━━ GIVEN RECORDS

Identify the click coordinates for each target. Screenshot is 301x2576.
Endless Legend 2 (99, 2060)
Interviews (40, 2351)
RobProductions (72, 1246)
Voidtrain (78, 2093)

━━━━

» AIM OF THE EXERCISE: The answer consists of the line holding "Endless Legend 2 (99, 2060)" and every line after it up to the end of the records, word for word.

» OUTPUT FOR THIS EXERCISE:
Endless Legend 2 (99, 2060)
Interviews (40, 2351)
RobProductions (72, 1246)
Voidtrain (78, 2093)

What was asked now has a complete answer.